Computers can sift through large volumes of data, analyse it and come out with actionable insights. But what it lacks is a funny bone. Though efforts are on by computational researchers across the world to make computers understand humour, not much research is happening in Indian languages.
Researchers at the International Institute of Information Technology (IIIT-Hyderabad) are working on a project, classifying humour and letting the computers understand it and generate humour. To begin with, they working on Hindi and Telugu texts.
“When you read a few sentences in a book, they evoke a kind of emotion in you. But for the computer, they are just words. At best, it can understand grammar. The challenge is to make it understand the context and humour,” Radhika Mamidi, Associate Professor at the IIIT-H, said.
As part of her PhD work in the early 1990s, she analysed Kanyasulkam (Bride Price), a satirical play penned by Gurazada Appa Rao a century ago.
She is now using the same text to classify humour to make it easier for the machines to learn.

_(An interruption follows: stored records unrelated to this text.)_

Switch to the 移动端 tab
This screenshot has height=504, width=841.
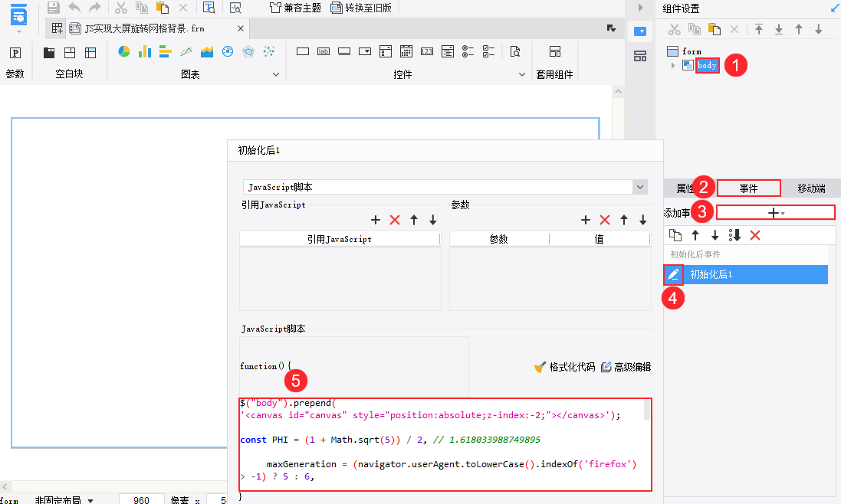(x=811, y=188)
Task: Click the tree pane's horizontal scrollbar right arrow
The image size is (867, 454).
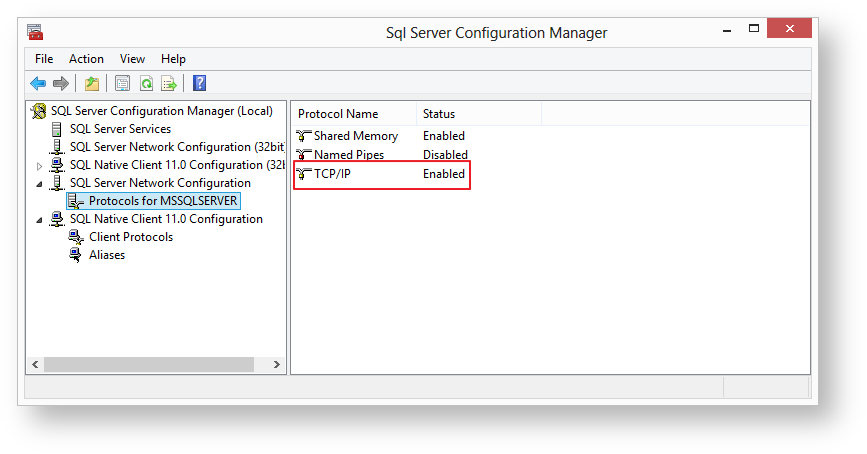Action: (x=276, y=365)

She and her students Srishti Aggarwal, Vikram Ahuja, Taradheesh, Vaishnavi, Gayatri have been involved in Humour Analysis and Generation.
Vaishnavi is working on the conversational humour in Kanyasulkam to help machines capture cultural nuances of such humour.

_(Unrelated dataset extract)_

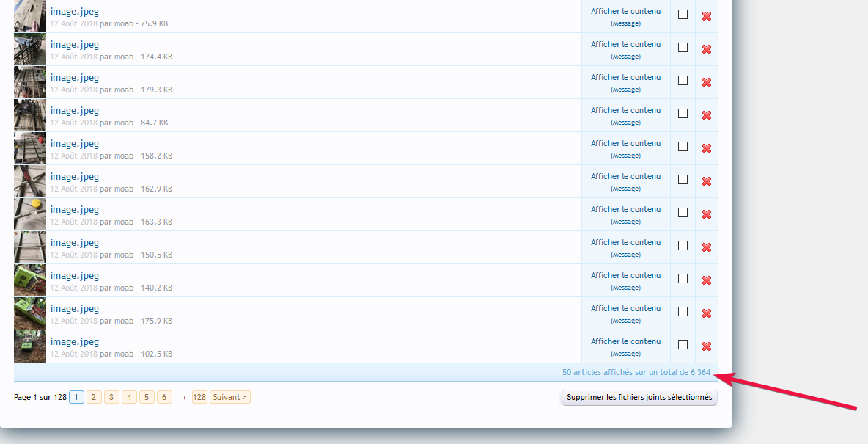
Task: Navigate to page 5 in pagination
Action: (147, 397)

Radhika’s team also studied how people fell back on humour to cope with extreme stress induced by prolonged lockdowns during the Covid-19 pandemic.
“You are caught in a crisis, confined to homes not knowing how to tackle the crisis. Humour can be a good vent, letting people laugh at their own misfortune,” she said.
“We have started collecting jokes, memes, videos and GIFs in English and in Telugu on the pandemic,” she said.
Gayatri Purgilla, a Dual-Degree student at the institute, tracked and analysed what kind of jokes or videos went viral thru the pandemic.
Problems triggered by the pandemic (shortage of toilet paper, for one) led to creating a torrent of jokes.